**REQUIREMENT:**
Report every line of the data where the string "computer" appears.

**PROVIDED DATA:**
============

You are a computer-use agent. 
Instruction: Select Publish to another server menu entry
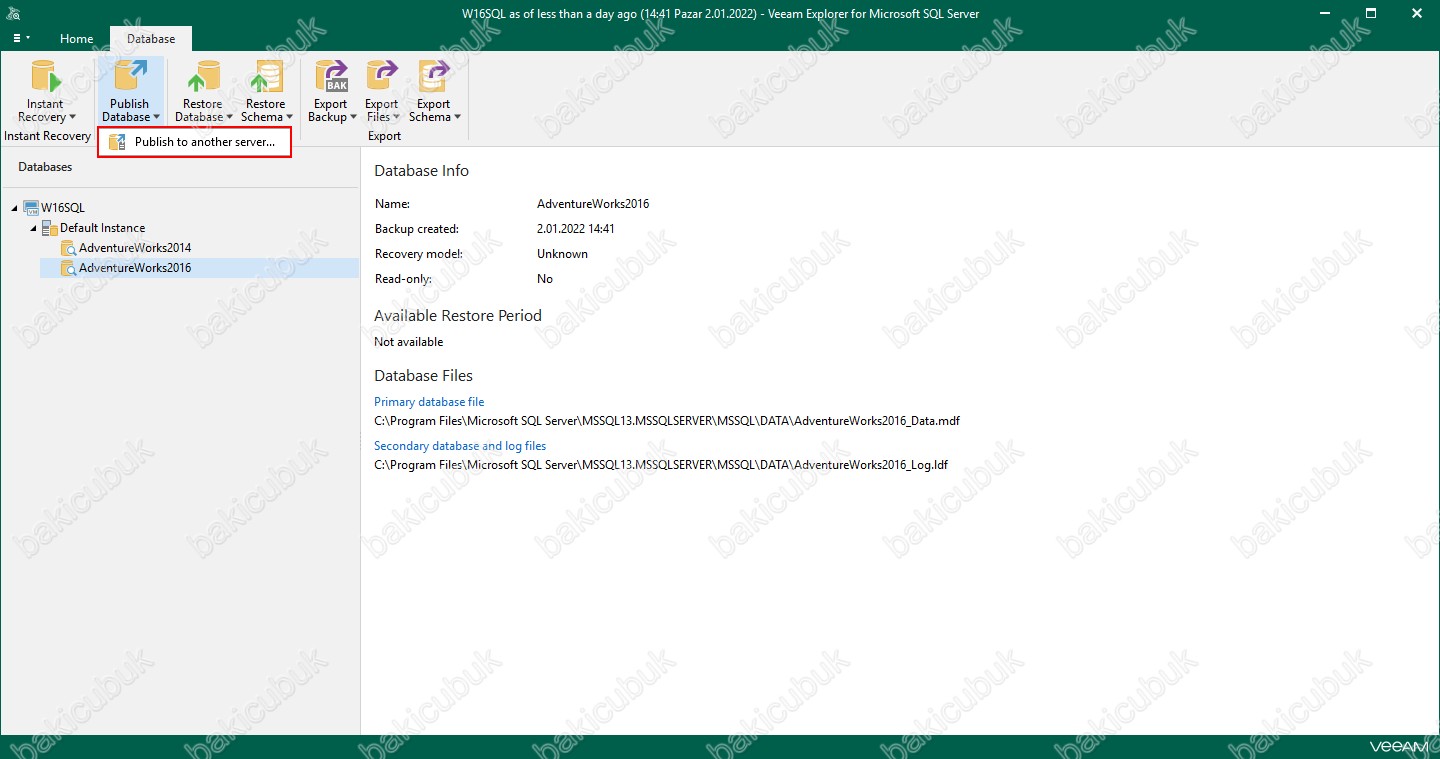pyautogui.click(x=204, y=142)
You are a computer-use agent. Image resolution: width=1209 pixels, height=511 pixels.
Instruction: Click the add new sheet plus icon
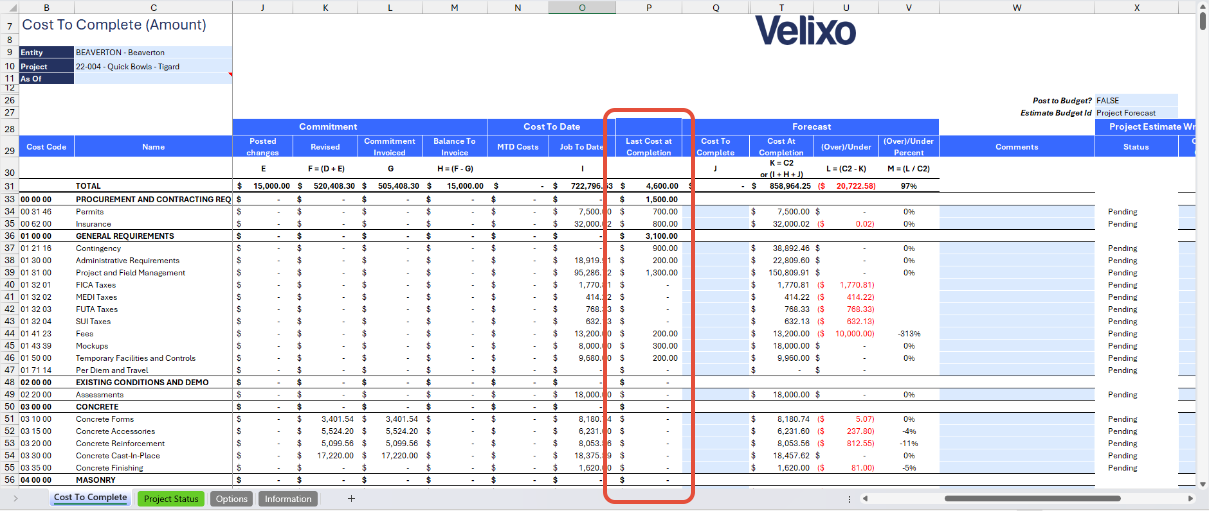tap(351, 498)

============

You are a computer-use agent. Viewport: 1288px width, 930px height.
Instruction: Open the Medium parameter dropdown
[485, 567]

============

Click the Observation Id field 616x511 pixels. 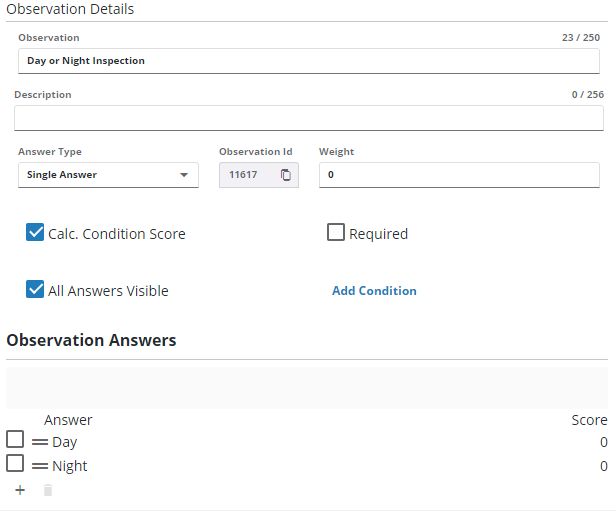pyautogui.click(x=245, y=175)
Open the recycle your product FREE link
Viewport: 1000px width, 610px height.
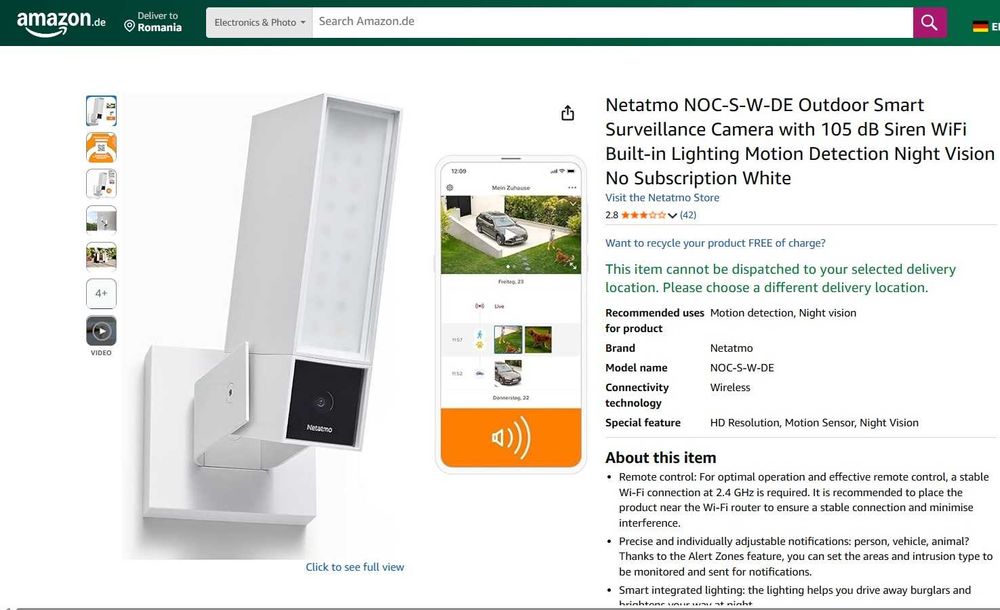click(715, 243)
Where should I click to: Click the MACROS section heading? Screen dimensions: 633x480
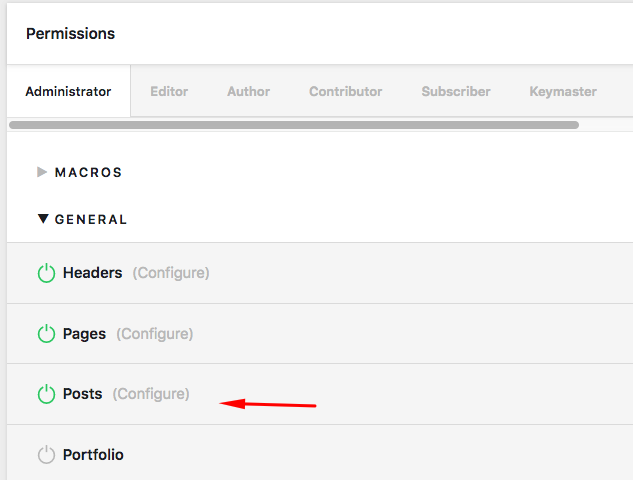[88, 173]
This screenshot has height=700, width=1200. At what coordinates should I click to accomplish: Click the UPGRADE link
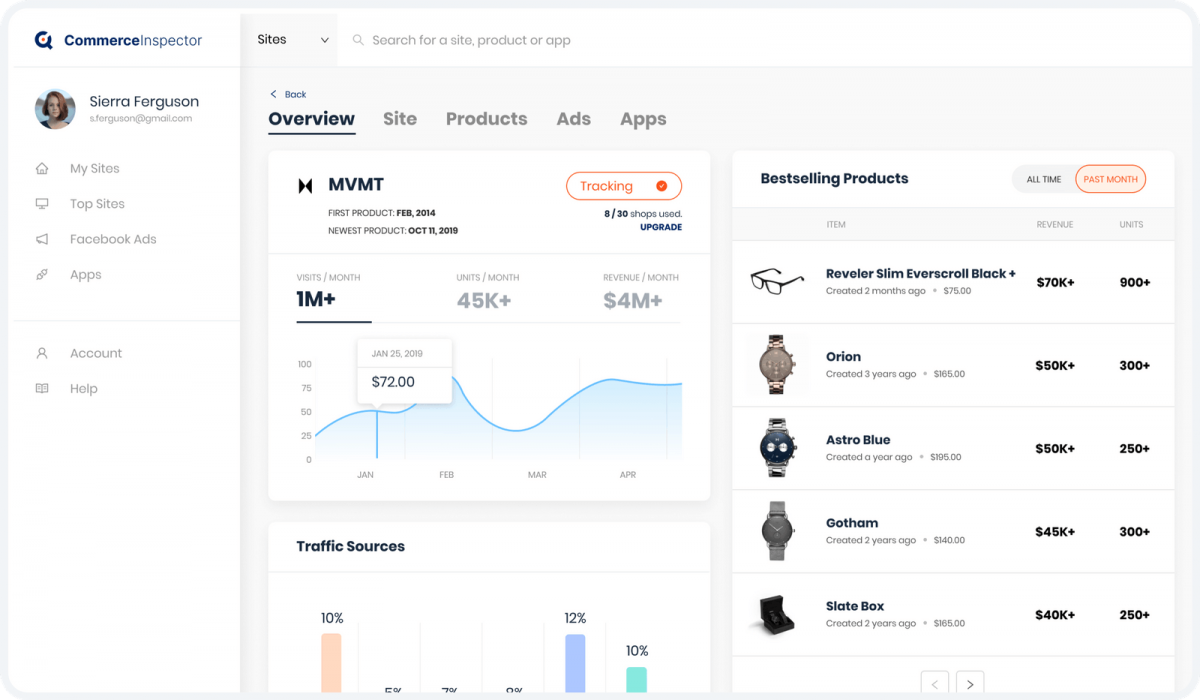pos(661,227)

============

**EXPECTED ANSWER:**
You are a computer-use agent. 
You are a computer-use agent. Image resolution: width=1209 pixels, height=511 pixels.
You are a computer-use agent. Viewport: 1288px width, 930px height.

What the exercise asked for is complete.